ROGEN: I drive a Toyota Highlander hybrid which since I got I’ve noticed is a car that’s marketed towards fathers in their thirties. I’m like, “Oh, man, I bought a family car.”
MMM: I really saw ‘48 Hours’ in the relationship between you and Kato –
ROGEN: I love ‘48 Hours.’ I think it’s amazing and that movie really goes for it a lot harder than ours does in a lot of ways. I mean, Nick Nolte’s character is very salty in that movie. But those were the types of movies that we talked about, these like buddy-action comedies. I think there have been a lot of those that have worked very successfully. So to us adding masks to the guys didn’t destroy this legacy of action comedies. Although in some people’s heads it would’ve, but we just thought that you could take this type of movie and tell it in this way and it wouldn’t destroy the universe.
MMM: Jay Chou came on very last minute to the film. He’s got a very different energy than Stephen Chow, who was supposed to have been Kato. What was it like to work with this guy who was making his first Hollywood film and what did his persona change in the character’s relationship?
ROGEN: We had quite a bit of time to re-imagine it, I would say. Me and Evan write pretty fast. So that’s helpful. The age difference was the biggest thing. Stephen is almost fifty years old and Jay is around my age. So that was actually really helpful, we thought, because it made the relationship much more like a brother relationship rather than like a father-son relationship which isn’t really what we wanted. So it made us much more like peers, which was very helpful. I would say that Jay did not know much English when we started this, and it’s funny, while we were filming, I’ll be honest, everyday would be like, “I understood that. Did you understand that?” “Yeah, I understood.” It was one of the most unbelievable relief’s of my life, the first time that we showed the movie to people and the lady asked the audience, “Who here understood Jay Chou,” and everyone raised their hand. So that was a huge relief because when we first met him he literally spoke no English whatsoever. I think we kind of saw the evolution and it’s hard to make the judgment when you’re there all the time. He’s just unbelievably cool and funny and by the end he was able to fully improvise and add tons of stuff into the movie. A lot of the funny stuff he says in the movie he totally made up on his own.
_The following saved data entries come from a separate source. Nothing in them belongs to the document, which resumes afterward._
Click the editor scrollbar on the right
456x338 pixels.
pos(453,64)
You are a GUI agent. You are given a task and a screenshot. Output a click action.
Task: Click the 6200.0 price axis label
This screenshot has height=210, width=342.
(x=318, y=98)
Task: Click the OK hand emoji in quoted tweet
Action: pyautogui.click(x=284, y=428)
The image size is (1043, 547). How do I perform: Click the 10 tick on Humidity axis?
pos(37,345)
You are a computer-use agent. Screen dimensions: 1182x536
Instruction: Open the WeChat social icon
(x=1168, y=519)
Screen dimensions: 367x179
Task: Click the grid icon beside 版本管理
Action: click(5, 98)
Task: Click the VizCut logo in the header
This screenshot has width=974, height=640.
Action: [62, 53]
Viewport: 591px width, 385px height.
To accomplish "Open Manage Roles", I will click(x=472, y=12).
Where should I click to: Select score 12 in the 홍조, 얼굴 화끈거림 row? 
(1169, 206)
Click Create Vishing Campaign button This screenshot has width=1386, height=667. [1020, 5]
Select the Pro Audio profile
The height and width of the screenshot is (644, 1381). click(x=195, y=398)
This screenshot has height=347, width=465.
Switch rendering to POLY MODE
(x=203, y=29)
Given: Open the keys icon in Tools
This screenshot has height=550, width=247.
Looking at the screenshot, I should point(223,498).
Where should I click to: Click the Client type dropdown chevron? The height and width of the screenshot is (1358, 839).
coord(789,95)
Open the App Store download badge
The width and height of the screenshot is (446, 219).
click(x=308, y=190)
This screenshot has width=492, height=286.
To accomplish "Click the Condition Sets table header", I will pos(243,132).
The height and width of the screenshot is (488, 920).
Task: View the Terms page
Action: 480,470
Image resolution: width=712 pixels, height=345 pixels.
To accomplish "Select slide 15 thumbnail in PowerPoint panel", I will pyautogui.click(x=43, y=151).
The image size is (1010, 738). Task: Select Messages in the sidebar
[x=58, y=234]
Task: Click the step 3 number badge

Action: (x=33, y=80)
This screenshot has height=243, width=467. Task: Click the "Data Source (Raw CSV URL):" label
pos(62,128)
MMM: Can you talk about the 3-D version of this?
ROGEN: Well, 3-D was something that we were passionate about from the get go. Honestly, the first conversation that me and Evan and Gondry ever had about the movie was that we thought we were going to be filming it in 3-D, but so many things happened leading up to filming that kind of made us look insane that I think the idea of giving us a giant chunk of money and an incredibly logistically complicated filming method was just the last thing the studio wanted to do right before we started filming. It was more like, “You guys make your movie. If it turns out good we’ll let you make it into 3-D, and otherwise we’ll spend as little money as we can.” Luckily they liked it and we had enough time to really do the 3-D well, which was something that I’m happy about because it was a real pain in the ass.
MMM: What’s the most important thing you’ve learned as a filmmaker in terms of this experience and what advice would you give to anyone who’s going to go through this?
ROGEN: I’d say don’t make a really expensive movie unless it’s an idea that you really like because it’s harder. It’s really difficult to make a really big movie. I didn’t realize how much we were flying under the radar until we did this. I’m convinced that Sony never even read ‘Pineapple Express.’ We really got a lot of freedom in the past to do things and with literally no conversation, and ultimately with ‘Green Hornet’ we got everything we wanted. It was just a lot harder to get it, basically. The amount of scrutiny that a movie like this goes under is just exponentially more than anything than we’ve experienced before, both internally and externally. The fact that you meet with an actor and then you go online and read that that actor is the star of your movie and you’re like, “What the hell happened?” It was crazy to see the amount of attention that it was getting and to see how really things were happening on this movie that happened on every movie that we’d ever done, but just because of the perception of the type of movie it was all getting blown into this crazy proportion. The only reason that we kept with it was that we liked the movie and we liked the idea and it would’ve been really easy to bail. I mean, we could’ve made ten ‘Superbad’s’ in the amount of time that we made this. So we knew that we’d only get one opportunity to make a superhero-type movie.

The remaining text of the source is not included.